The data: Begin

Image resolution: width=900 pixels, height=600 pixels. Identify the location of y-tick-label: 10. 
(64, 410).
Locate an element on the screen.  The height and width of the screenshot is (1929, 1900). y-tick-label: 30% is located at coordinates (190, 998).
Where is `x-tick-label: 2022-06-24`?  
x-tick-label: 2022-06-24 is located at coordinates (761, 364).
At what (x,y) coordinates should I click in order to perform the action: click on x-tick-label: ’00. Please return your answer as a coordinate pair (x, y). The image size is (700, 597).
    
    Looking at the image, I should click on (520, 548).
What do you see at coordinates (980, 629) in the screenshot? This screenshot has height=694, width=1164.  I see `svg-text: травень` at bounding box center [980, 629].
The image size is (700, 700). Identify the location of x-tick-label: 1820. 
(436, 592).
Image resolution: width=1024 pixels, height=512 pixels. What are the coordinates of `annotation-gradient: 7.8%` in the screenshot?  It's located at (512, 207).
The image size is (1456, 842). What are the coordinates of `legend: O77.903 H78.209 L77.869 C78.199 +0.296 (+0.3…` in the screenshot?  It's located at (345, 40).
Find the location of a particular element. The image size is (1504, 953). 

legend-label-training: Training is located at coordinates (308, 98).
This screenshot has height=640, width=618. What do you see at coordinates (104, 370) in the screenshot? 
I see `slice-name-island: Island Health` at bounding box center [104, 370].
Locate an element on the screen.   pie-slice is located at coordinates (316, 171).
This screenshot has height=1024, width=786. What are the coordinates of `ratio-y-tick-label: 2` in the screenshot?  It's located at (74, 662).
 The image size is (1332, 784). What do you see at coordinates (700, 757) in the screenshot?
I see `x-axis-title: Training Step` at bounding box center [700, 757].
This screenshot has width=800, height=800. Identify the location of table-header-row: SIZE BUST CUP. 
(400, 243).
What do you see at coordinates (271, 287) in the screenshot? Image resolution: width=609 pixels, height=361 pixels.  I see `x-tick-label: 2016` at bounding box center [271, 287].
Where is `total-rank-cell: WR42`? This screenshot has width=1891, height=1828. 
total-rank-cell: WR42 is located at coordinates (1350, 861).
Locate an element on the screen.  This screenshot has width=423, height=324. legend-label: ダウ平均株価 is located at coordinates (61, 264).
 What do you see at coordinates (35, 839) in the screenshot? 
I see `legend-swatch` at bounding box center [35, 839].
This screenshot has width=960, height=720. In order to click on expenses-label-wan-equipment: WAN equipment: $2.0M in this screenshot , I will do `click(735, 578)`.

The data: End

Assignment:
Which lines of the records above contain the string "tick"? Copy out each of them.

Output of the exercise:
Image resolution: width=900 pixels, height=600 pixels. Identify the location of y-tick-label: 10. 
Locate an element on the screen.  The height and width of the screenshot is (1929, 1900). y-tick-label: 30% is located at coordinates (190, 998).
Where is `x-tick-label: 2022-06-24`?  
x-tick-label: 2022-06-24 is located at coordinates (761, 364).
At what (x,y) coordinates should I click in order to perform the action: click on x-tick-label: ’00. Please return your answer as a coordinate pair (x, y). The image size is (700, 597).
The image size is (700, 700). Identify the location of x-tick-label: 1820. 
This screenshot has height=1024, width=786. What are the coordinates of `ratio-y-tick-label: 2` in the screenshot?  It's located at (74, 662).
What do you see at coordinates (271, 287) in the screenshot? Image resolution: width=609 pixels, height=361 pixels.  I see `x-tick-label: 2016` at bounding box center [271, 287].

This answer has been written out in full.